>>

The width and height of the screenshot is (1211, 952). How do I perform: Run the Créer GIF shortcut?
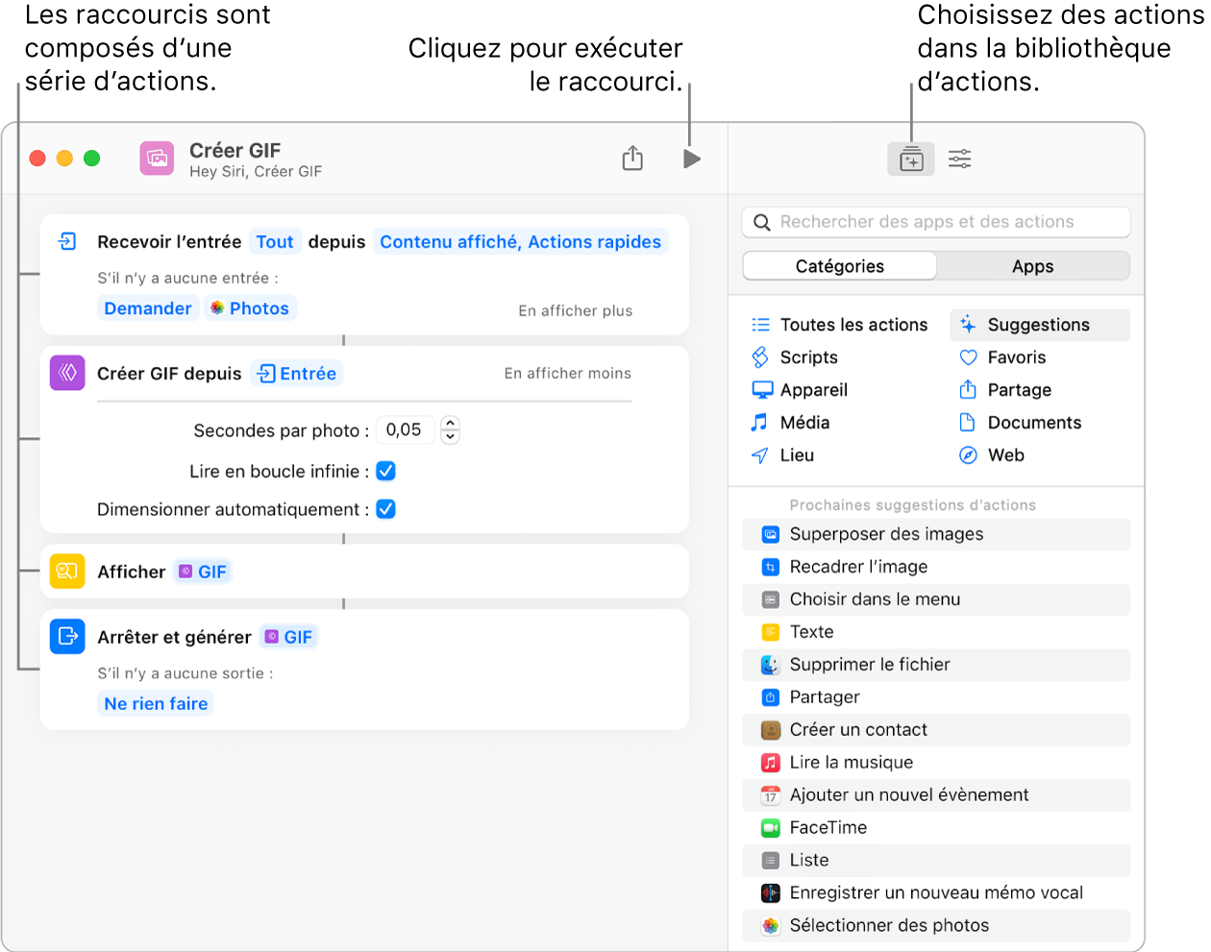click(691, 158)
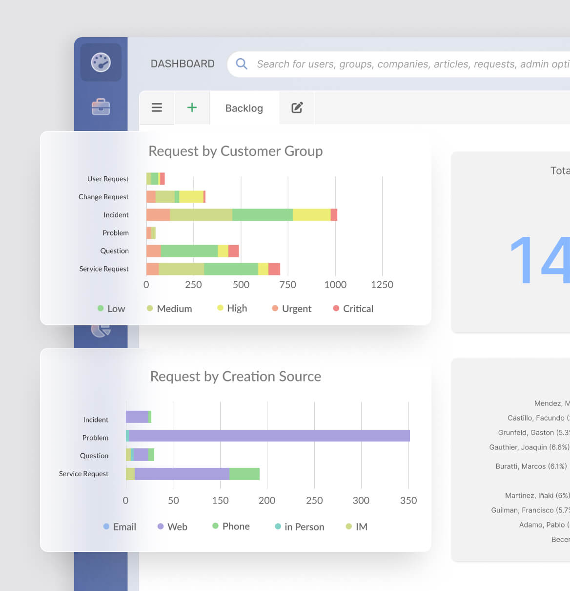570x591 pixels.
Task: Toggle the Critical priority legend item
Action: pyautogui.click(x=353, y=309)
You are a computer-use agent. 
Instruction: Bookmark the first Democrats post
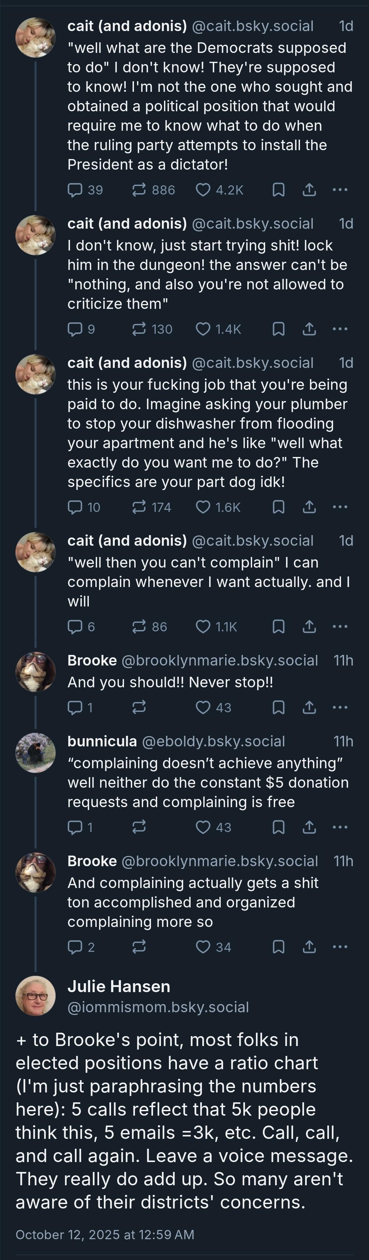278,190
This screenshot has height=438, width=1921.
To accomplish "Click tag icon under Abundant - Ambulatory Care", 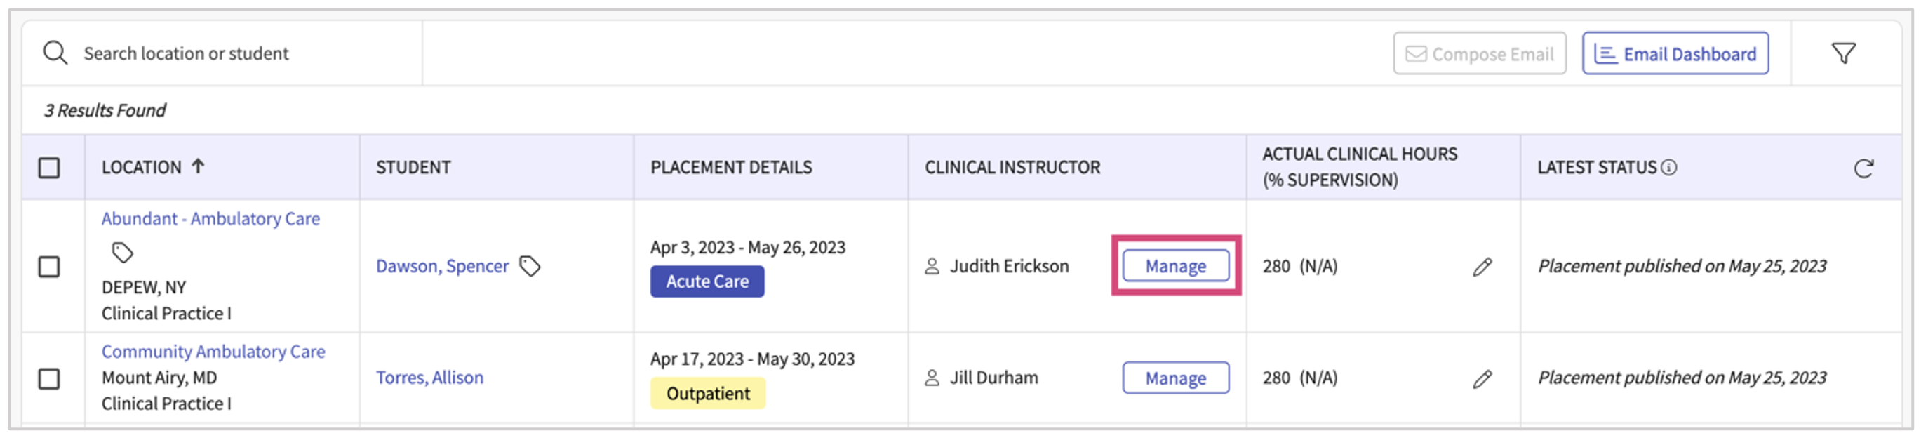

<<

_Your objective_
Display each line above that contains the string "screenshot", matching case exactly.

_Result for this exercise_
The width and height of the screenshot is (1211, 952). How do I perform: Run the Créer GIF shortcut?
This screenshot has height=438, width=1921.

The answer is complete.